This article was updated to reflect a change in the data on the Federal Advisory Committee Act database.

Federal agencies are on notice to make plans for eliminating at least one-third of their advisory committees by Aug. 1, as part of a June executive order’s plan to keep the number of those committees across the government below 350.

Federal advisory committees are formed by Congress, the president or the head of a federal agency to provide unbiased insights and expertise, and they are generally made up of members that don’t already work for the federal government.

Those committees also come with federal support staff, which are agency employees assigned to coordinate with and assist the committee members. That staff could face a loss of work or change in responsibilities if the committees they support are chosen for termination.

According to the Federal Advisory Committee Act (FACA) database, over 7.68 full-time equivalent count are projected to support advisory committees in fiscal 2019, at a cost of over $1 million.

The next fiscal year’s estimates for those same totals would cut the FTE to 4.15 at a cost of $409,030.

The Office of Management and Budget released a memo July 5 detailing how exactly agencies will have to calculate the one-third reduction for advisory committees.

“To calculate the minimum number of eligible committees required for elimination under Section l(b) [of the executive order], an agency should first divide the total number of current advisory committees established under section 9(a)(2) of [the Federal Advisory Committee Act] by three and then round down this resulting value to the nearest whole number,” acting OMB Director Russell Vought wrote in the memo.

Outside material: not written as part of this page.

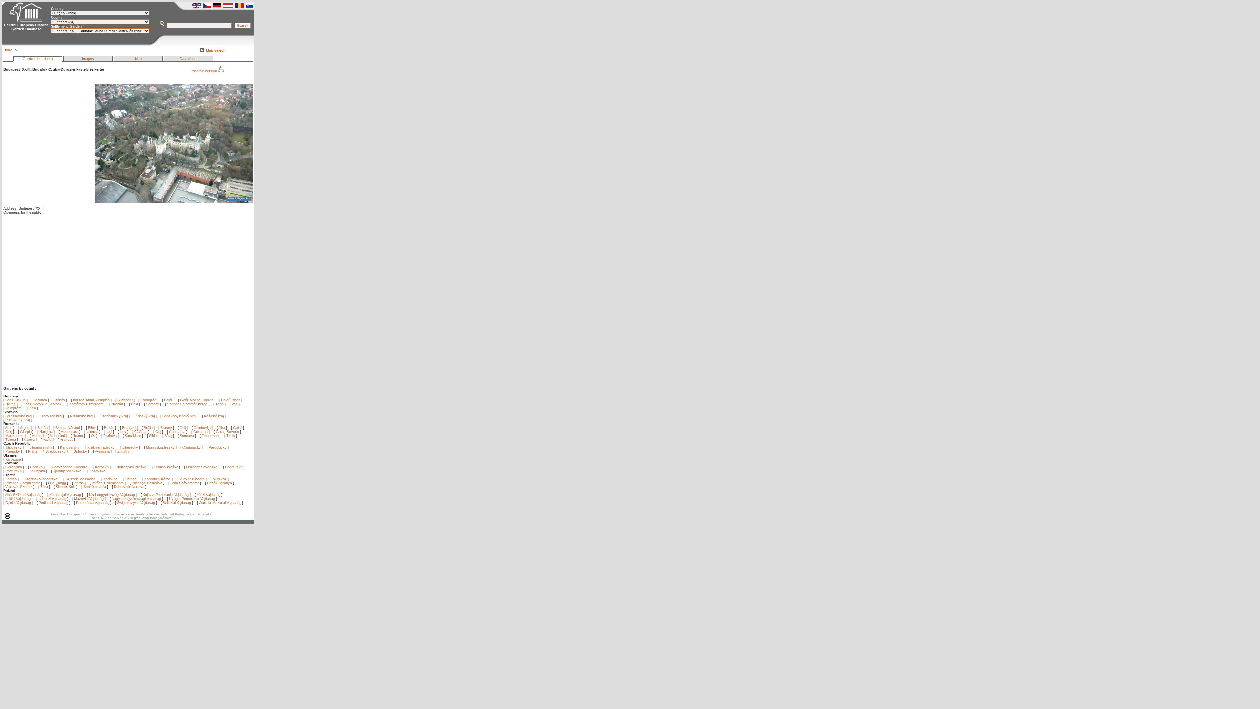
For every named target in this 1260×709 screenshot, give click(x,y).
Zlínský (123, 451)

“The agency may then subtract from this value the total number of eligible committees terminated since Jan. 20, 2017, if any, and the resulting value constitutes the minimum number of committees that each agency must terminate.”

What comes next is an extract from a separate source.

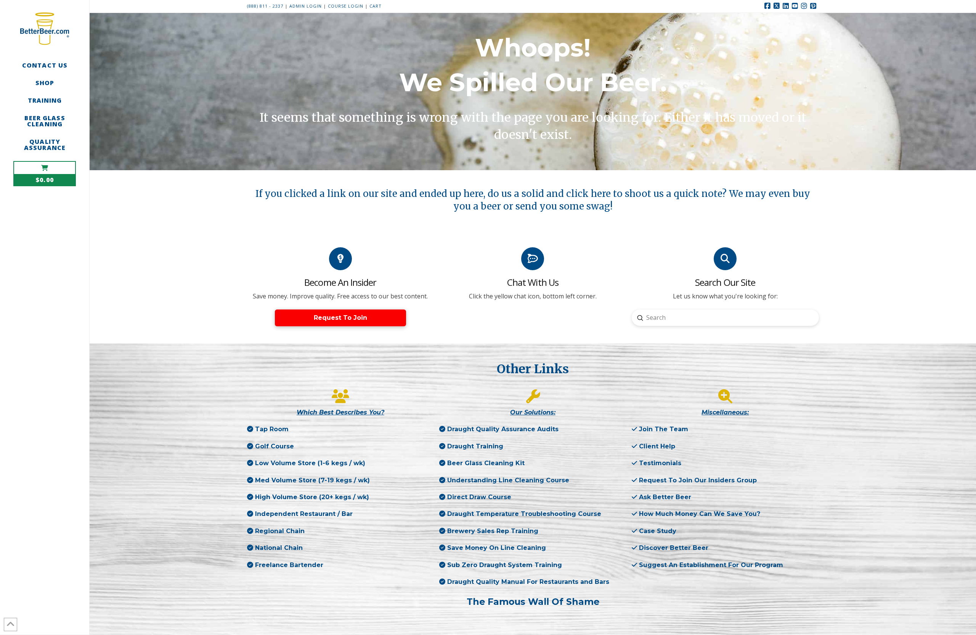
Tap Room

So, in theory, an agency that had nine total advisory committees and had terminated one since January 2017 would be required to pick two additional committees to eliminate.

Under the executive order, an agency would not be allowed to form a new advisory committee unless the total governmentwide number of those committees dropped below 350.

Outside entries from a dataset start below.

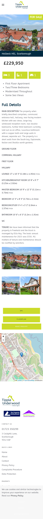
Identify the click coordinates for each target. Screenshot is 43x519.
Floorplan (21, 319)
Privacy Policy (17, 496)
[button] (3, 5)
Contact (5, 461)
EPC (21, 311)
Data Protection (9, 474)
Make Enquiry (21, 326)
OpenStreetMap (29, 380)
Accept (22, 502)
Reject (21, 508)
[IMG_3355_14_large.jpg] (21, 258)
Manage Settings (21, 514)
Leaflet (19, 380)
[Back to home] (21, 5)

According to the FACA database, agencies had a total of 504 committees active in 2019, a steep drop from the 1,064 reported in 2018.

Under the required one-third purge of committees, the federal government would have a total of 336 committees remaining, though Vought encouraged agencies in the memo to “terminate all eligible committees that the agency identifies as unnecessary or otherwise meriting termination,” and agencies may request waivers from the one-third requirement from OMB.

Jessie Bur covers federal IT and management.